Not surprisingly, states that have swiftly moved to limit or ban abortion also fail women in the workplace. Indeed, there is a strong correlation between states that deny a woman her bodily autonomy with states that do not prioritize a woman’s safety and economic security in the workplace. This current policy landscape has a dire bottom line, pushing workers who become pregnant to choose between their jobs and their health.
While all states (including those at the top of the Index) have more work to do--especially with respect to women of color--the stark geographic differences confirm that a core set of legal protections plays a critical role in safeguarding women’s economic security and wellbeing.

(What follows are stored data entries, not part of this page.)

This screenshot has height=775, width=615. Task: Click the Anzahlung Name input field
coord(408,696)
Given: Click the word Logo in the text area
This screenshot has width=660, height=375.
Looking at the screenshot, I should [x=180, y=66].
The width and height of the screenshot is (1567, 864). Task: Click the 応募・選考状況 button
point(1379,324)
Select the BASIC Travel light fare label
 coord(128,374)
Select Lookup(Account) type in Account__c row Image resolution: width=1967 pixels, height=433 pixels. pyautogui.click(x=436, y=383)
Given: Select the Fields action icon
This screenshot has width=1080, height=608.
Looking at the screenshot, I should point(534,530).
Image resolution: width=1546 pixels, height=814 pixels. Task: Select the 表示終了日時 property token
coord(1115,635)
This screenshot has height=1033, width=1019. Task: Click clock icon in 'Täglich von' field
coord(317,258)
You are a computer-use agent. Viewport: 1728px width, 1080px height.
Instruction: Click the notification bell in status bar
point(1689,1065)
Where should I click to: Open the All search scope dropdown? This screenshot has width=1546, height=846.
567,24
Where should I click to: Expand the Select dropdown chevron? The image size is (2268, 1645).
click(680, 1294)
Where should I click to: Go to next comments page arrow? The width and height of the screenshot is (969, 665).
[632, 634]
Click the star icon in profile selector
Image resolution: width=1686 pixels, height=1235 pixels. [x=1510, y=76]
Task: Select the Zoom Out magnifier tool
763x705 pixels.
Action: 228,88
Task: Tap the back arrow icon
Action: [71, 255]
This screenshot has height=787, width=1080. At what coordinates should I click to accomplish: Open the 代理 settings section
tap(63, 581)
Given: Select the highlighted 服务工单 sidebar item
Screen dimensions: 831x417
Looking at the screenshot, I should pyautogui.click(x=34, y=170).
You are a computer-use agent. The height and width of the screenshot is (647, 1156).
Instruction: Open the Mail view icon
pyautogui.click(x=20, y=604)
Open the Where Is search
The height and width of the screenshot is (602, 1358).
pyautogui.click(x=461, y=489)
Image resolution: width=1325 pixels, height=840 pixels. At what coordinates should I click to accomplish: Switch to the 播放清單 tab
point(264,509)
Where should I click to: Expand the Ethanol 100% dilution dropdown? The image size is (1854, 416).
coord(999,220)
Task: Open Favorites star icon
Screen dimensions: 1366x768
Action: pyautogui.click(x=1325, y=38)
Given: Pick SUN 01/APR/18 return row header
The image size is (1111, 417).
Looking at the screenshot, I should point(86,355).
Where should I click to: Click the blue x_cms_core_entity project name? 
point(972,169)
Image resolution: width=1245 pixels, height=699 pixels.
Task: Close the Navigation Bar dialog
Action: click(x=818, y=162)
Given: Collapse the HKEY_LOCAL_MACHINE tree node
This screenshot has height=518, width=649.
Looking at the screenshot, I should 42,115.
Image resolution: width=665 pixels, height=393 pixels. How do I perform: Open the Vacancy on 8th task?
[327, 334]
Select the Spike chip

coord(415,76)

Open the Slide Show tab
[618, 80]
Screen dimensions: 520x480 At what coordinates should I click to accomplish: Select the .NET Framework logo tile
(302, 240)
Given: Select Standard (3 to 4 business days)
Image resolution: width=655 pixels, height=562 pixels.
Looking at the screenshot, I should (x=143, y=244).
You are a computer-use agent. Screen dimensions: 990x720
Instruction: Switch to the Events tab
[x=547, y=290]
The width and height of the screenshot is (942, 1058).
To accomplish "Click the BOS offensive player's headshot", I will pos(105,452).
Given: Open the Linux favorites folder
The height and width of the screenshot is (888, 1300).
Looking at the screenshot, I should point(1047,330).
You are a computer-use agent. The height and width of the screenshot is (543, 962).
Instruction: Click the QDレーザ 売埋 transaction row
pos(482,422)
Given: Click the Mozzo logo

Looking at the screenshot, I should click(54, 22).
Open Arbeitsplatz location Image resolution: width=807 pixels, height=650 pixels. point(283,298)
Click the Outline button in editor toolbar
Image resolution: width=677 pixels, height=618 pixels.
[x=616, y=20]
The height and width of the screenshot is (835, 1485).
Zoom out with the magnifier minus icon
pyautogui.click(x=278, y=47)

Working Woman’s Bill of Rights
For decades, Legal Momentum has been advocating for these legal protections, and several years ago launched the Women Valued Initiative, with the goal of reimagining the workplace as a place of equal opportunity for all women. Towards this vision, Legal Momentum recognized the need for a comprehensive and integrated agenda for women’s economic equality, and recently re-issued the Working Woman’s Bill of Rights, which provides a holistic roadmap towards achieving this goal.
As a corollary to the BSWW, the Bill of Rights sets forth a checklist of 13 cross-cutting focus areas, with specific legislative measures that policymakers can use to address gaps in protection, including measures to strengthen anti-discrimination provisions, address sexual harassment, achieve more equitable wage practices, improve workplace safety, safeguard reproductive health, incorporate supports for working families and caregivers, empower workers to act collectively, and focus protections on the most vulnerable women in our economy.
At a time when core protections are being rolled back, we must remember that a woman’s loss of her right to reproductive freedom is just the beginning of her encounter with a system that will repeatedly fail to recognize the costs and consequences of denying her that choice.
In assessing geographic disparities, it’s essential that we recognize how laws that support women and families matter; we must act swiftly, as it’s never been more important than now to ensure that some of these basic legal protections are in place.